> [EXERCISE PROMPT]
An exact transcription of all the records, free of pictures, is the expected answer.

> [THE RECORDS]
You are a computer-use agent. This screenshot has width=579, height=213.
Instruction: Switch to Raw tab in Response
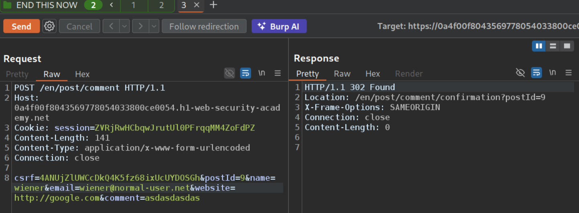pos(342,74)
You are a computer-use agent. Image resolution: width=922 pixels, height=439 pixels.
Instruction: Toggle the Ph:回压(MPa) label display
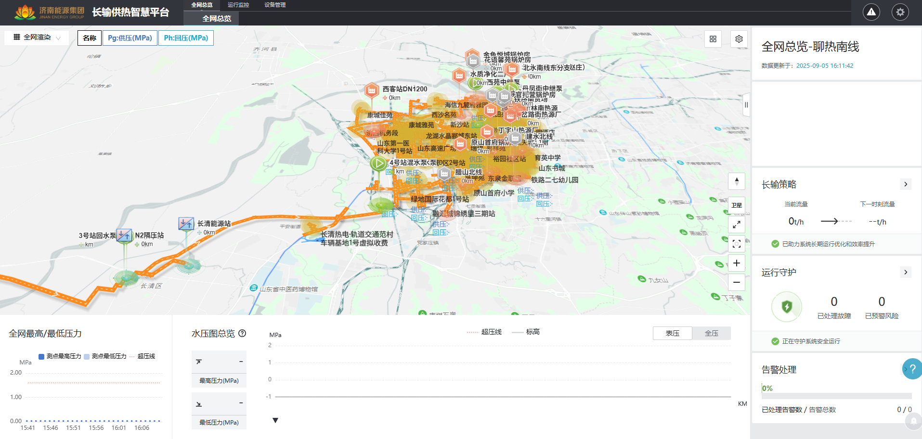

> [WRITTEN SOLUTION]
You are a computer-use agent. This screenshot has width=579, height=213.
Instruction: Switch to Raw tab in Response
pos(342,74)
You are a computer-use agent. Image resolution: width=922 pixels, height=439 pixels.
Instruction: Toggle the Ph:回压(MPa) label display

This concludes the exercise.